▸ **What you need to do**: Every line of the entries that holds the word "will" is to be copied.

(Beginning of Entries shown)

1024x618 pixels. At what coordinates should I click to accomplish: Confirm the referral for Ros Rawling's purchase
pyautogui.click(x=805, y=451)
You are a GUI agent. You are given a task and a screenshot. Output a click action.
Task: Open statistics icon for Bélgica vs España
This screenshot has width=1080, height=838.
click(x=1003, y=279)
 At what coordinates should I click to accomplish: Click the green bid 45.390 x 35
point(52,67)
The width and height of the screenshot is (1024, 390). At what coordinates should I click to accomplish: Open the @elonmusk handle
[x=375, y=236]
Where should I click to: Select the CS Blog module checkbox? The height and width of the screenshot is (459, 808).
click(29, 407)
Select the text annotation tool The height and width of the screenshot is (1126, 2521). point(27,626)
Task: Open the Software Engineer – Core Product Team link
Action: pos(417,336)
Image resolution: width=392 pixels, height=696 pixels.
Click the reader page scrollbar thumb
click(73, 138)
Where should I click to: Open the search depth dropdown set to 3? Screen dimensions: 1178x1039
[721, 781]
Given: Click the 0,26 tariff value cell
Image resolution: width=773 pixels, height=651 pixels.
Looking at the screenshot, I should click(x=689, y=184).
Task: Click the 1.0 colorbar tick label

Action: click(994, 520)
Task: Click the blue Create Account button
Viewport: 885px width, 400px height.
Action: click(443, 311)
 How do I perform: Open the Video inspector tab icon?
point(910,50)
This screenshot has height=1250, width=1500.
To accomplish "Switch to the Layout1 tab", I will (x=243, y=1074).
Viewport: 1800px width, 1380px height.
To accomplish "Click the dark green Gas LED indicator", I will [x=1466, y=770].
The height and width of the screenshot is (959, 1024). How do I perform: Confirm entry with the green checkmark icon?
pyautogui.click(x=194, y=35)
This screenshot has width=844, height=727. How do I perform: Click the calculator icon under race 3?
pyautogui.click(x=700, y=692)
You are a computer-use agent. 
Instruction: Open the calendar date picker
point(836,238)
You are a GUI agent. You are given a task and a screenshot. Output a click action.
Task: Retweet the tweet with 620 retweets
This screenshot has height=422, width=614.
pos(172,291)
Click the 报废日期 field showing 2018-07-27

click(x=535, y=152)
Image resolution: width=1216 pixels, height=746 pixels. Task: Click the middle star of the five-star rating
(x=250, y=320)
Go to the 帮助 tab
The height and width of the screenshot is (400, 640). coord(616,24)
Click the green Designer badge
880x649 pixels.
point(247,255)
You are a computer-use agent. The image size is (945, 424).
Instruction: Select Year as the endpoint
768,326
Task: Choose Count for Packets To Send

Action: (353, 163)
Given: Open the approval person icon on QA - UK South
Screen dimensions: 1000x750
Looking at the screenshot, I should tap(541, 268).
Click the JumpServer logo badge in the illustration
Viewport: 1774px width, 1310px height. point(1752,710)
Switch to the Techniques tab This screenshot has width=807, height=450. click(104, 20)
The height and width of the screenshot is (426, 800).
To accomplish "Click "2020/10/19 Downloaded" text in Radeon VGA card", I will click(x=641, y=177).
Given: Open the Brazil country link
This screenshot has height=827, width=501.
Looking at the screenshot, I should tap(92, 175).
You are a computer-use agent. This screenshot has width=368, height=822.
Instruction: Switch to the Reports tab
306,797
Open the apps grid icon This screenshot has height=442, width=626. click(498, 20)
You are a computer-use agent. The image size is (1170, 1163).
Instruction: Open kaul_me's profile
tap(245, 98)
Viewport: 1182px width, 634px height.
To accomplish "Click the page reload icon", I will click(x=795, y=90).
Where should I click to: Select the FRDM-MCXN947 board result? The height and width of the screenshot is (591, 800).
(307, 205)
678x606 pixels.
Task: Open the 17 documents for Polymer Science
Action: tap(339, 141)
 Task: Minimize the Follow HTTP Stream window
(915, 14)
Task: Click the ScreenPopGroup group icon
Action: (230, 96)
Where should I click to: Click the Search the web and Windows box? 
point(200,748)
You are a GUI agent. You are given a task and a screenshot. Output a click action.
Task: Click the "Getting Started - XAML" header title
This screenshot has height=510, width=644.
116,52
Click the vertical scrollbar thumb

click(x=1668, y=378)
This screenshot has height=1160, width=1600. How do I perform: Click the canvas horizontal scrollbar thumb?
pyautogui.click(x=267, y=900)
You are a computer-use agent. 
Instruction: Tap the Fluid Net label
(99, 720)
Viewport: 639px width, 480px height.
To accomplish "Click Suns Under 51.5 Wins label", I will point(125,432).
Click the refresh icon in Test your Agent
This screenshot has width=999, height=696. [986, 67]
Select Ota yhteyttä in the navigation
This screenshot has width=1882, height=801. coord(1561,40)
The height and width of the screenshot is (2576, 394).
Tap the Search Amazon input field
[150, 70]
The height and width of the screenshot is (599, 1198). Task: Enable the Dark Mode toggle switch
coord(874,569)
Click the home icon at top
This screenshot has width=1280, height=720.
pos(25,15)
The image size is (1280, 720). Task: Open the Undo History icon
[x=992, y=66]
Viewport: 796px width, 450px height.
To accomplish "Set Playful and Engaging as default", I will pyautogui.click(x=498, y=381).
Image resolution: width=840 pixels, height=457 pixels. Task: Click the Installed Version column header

(End of Entries shown)

▸ **Response area**:
To accomplish "Switch to the Layout1 tab", I will (x=243, y=1074).
To accomplish "Click the dark green Gas LED indicator", I will [x=1466, y=770].
To accomplish "Click "2020/10/19 Downloaded" text in Radeon VGA card", I will click(x=641, y=177).
To accomplish "Click the page reload icon", I will click(x=795, y=90).
To accomplish "Click Suns Under 51.5 Wins label", I will point(125,432).
To accomplish "Set Playful and Engaging as default", I will pyautogui.click(x=498, y=381).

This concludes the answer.